__What you should do__. Output as a numbered list, with blank lines omitted, the lines between the one holding "Task: Click the Part 4 progress bar" and the one holding "Action: (344, 422)", inclusive, leaving out the pictures.

__Material to process__.

______________________________

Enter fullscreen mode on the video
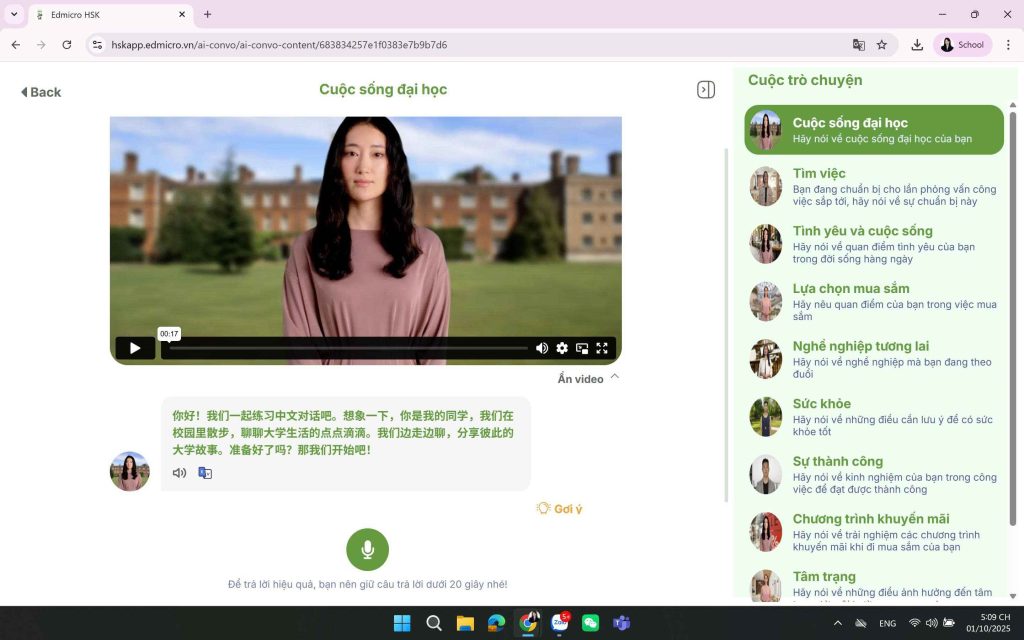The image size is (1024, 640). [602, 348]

______________________________

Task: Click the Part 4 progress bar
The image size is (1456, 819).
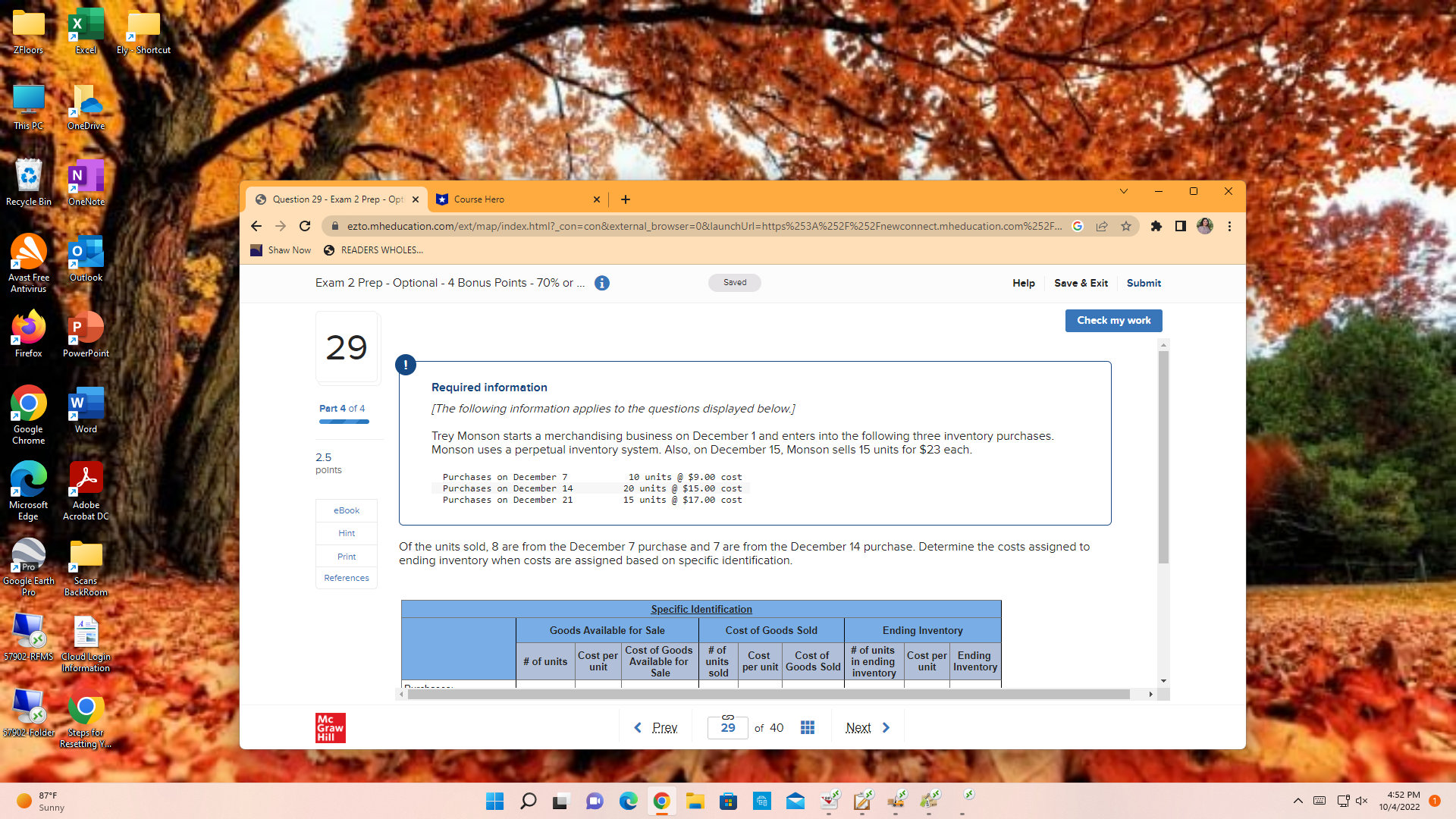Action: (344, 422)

______________________________

__The solution__.
1. Task: Click the Part 4 progress bar
2. The image size is (1456, 819).
3. Action: (344, 422)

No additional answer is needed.